When to Use Spot Drills vs Center Drills
Machinists are familiar with spot drills–they’re stub length and have little or no flutes.
These little drills are designed to be extremely rigid so that they can precisely spot a hole for a twist drill. Maximum meat in the shank keeps them on target.
The goal is to use the spot drill to make a little dimple in the workpiece that keeps the twist drill from walking so that the hole winds up in the right place.
When Must I Use a Spot Drill?
Whether to spot drill or not has nothing to do with how deep a hole is. For example, whether you’re peck drilling or not has no impact on the decision of a spot drill.
A drill’s purpose is to ensure the hole is accurately located. The short spot drill is very rigid, and the spotting motion is unlikely to deflect.
However, if you use a carbide drill, or a screw machine length drill, spotting is typically not needed. The carbide itself is so rigid compared to HSS that the drill will go where it is pointed. As a matter of fact, most manufacturers recommend against spotting either a carbide twist drill or an insertable drill because it is easy to chip the carbide in the dimple.
Screw machine length twist drills are much shorter, so they’re less likely to flex as well. In general, you’ll save a lot of time if you can avoid spot drilling. Investing in a set of screw machine length twist drills is well worth it. I hardly ever use the jobber length bits.
Screw machine-length twist drills are shorter and more rigid than jobber length. They don’t need to be spot drilled.
There are times when you won’t be able to avoid a jobber length drill because the hole is too deep for a screw machine drill. In that case, you could spot drill to start the twist drill, or you could drill the shallow part of the hole with a screw machine length and then switch to the longer drill. Either way, you’re facing a tool change, so it’s six of one and half a dozen of the other.
One other factor to consider is Drill Bit Angle. The larger the angle, the more likely the tip is to wander. So, for example, if you use a 135 degree angle, you may want to consider spot drilling. This is particularly true if you have ground a split point on your 135 degree drill bit.
Can I Use a Center Drill Instead of a Spot Drill?
A lot of machinists use center drills for spotting instead of true spotting drills.
Center drills are intended to be used to create a hole suitable for a lathe center. They have a 2 part tip that has a small pilot as well as the larger countersinking area of the bit.
While center drills are available more cheaply than spot drills, they have some disadvantages. The small pilot tip is very delicate for example, and if it breaks, the drill will quit cutting.

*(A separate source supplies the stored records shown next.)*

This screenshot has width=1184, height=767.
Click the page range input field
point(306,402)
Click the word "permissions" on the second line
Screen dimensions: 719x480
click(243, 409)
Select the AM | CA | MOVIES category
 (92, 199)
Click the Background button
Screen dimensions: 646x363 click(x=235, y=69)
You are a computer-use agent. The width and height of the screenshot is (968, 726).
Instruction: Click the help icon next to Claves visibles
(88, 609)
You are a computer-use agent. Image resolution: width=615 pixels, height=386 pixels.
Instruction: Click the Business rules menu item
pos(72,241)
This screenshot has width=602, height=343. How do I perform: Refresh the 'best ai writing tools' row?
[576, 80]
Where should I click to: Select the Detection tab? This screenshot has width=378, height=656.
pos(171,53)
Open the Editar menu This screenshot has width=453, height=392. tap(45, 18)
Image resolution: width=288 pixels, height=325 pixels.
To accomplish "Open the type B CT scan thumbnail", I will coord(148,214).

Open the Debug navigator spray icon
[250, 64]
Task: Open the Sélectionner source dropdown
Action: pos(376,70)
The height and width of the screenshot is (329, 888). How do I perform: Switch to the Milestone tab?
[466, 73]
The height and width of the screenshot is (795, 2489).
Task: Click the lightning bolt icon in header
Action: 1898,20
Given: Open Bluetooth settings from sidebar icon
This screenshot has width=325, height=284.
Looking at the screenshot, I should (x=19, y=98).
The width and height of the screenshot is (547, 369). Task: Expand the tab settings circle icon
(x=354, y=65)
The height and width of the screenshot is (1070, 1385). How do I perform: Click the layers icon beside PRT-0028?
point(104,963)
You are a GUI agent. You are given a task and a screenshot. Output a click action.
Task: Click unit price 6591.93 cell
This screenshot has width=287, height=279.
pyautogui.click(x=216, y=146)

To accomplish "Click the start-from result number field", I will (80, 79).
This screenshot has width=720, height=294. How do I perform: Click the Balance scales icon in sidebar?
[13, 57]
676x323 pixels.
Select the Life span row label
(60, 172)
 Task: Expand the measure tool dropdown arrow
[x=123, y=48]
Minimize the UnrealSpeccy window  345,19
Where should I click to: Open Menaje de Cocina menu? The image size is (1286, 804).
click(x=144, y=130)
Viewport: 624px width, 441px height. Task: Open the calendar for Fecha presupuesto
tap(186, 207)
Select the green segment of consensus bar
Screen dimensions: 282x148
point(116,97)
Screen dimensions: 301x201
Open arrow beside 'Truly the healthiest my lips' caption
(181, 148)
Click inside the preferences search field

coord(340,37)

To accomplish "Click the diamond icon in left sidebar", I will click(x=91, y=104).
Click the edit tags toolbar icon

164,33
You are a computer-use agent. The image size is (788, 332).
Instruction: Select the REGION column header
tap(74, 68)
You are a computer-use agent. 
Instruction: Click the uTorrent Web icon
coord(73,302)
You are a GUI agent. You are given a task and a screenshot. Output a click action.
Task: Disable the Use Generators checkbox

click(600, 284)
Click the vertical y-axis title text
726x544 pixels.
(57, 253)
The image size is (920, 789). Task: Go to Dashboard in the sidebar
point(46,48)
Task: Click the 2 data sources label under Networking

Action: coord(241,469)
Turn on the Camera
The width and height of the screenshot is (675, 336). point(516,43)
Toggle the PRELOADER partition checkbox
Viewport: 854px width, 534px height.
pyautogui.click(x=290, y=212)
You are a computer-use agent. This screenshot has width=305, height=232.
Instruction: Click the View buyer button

Not a happy thing if you’re running a job that involves spotting a lot of holes.
Another problem is the countersink angle of center drills is typically 60 degrees. When spotting, you want a countersink angle that is larger than the twist drill’s angle if possible. The narrower the spot angle, the more near the outside diameter of the twist drill first contact will be. If the twist drill’s flutes aren’t perfectly sharpened, one will contact the spot hole before the other and the drill will try to deflect.
Here’s what it looks like for a 90-degree spotting drill, it’s even worse for a 60 degree center drill:
This defeats the purpose of spot drilling and can result in a less accurate hole. The broader angle of a true spot drill means the tip of the twist drill cuts first, which makes for a more accurate hole. Lastly, the web of a spot drill is typically thinner than a center drill, so it cuts more easily and with less heat.
Spot drill (top) is a better choice than a Center drill (bottom)…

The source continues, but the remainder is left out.